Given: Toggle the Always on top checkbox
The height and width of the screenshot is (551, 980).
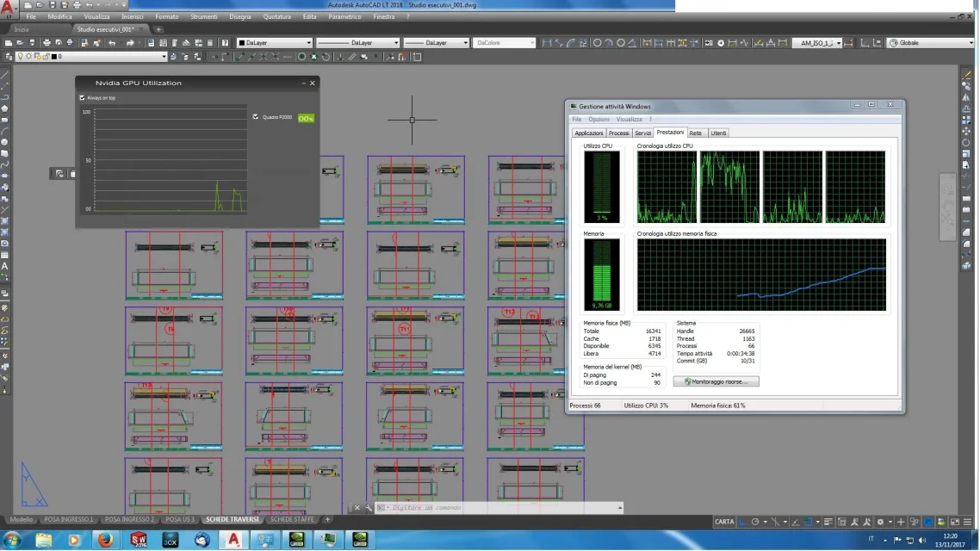Looking at the screenshot, I should click(x=83, y=98).
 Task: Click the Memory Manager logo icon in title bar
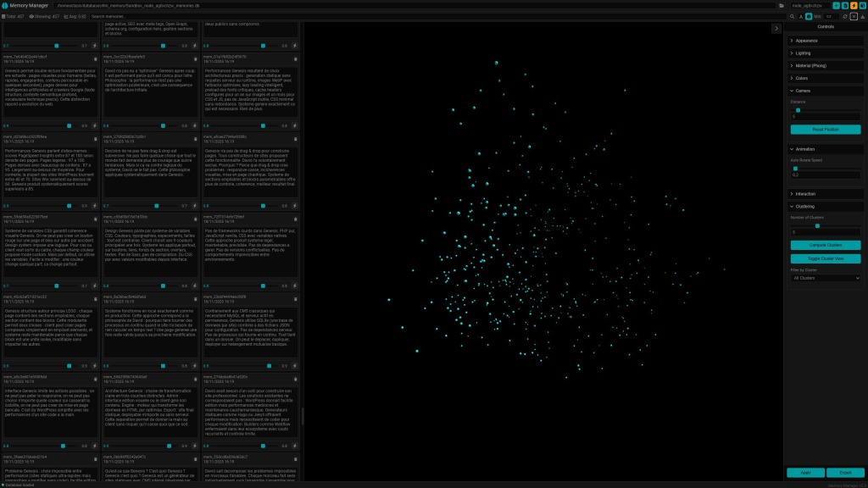coord(5,5)
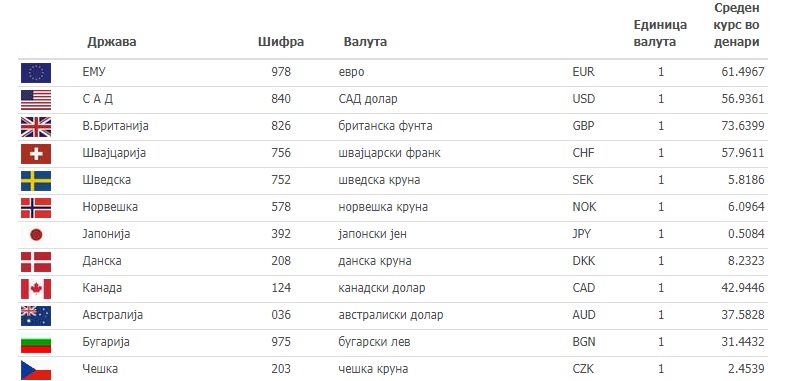Select the Japan flag icon
This screenshot has height=381, width=791.
pos(36,235)
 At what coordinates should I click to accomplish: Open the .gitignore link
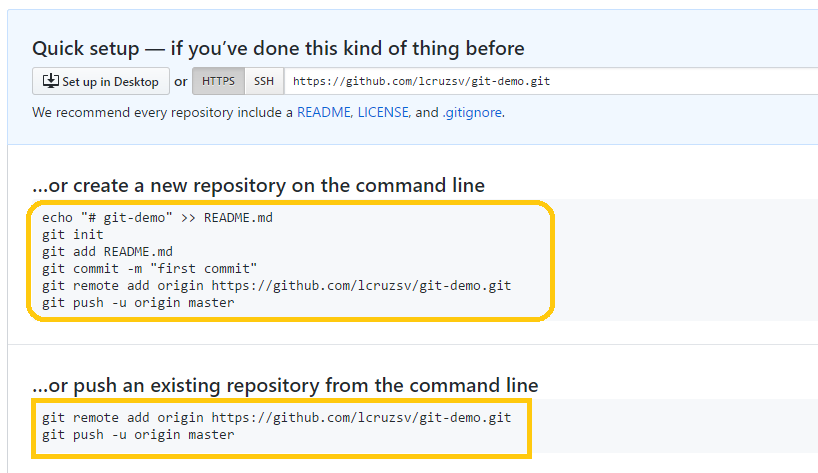472,112
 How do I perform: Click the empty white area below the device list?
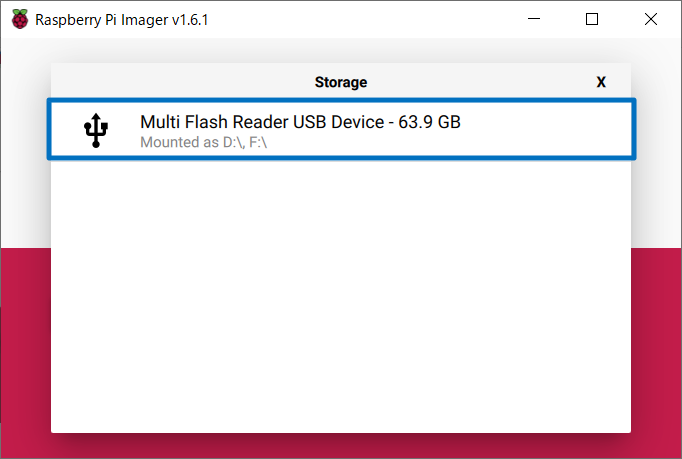(341, 296)
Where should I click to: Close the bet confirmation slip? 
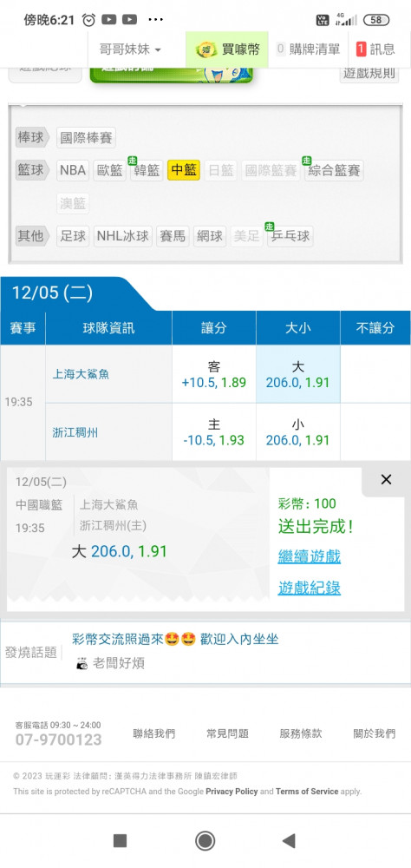[386, 479]
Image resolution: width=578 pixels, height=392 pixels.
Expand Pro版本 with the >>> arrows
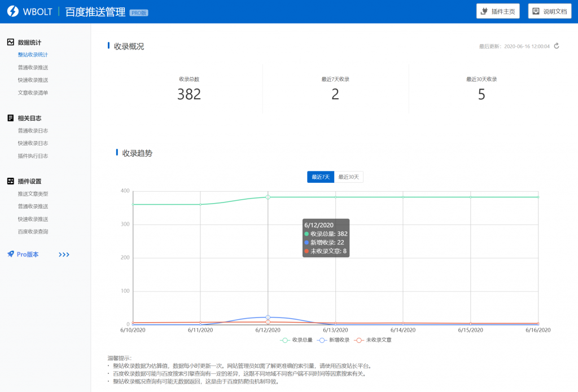click(63, 254)
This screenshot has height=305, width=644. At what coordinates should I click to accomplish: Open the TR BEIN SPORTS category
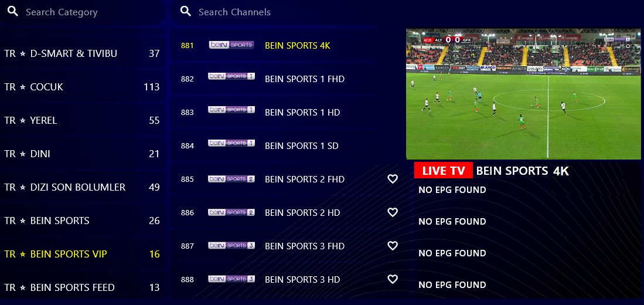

——

Return the lines from the one that contains "Where should I" through the final line of the listing above, inclusive. Transcribe them exactly and drop the pictures.

### EXPECTED ANSWER
Where should I click to: Close the bet confirmation slip? 
[386, 479]
Image resolution: width=578 pixels, height=392 pixels.
Expand Pro版本 with the >>> arrows
click(63, 254)
This screenshot has height=305, width=644. At what coordinates should I click to accomplish: Open the TR BEIN SPORTS category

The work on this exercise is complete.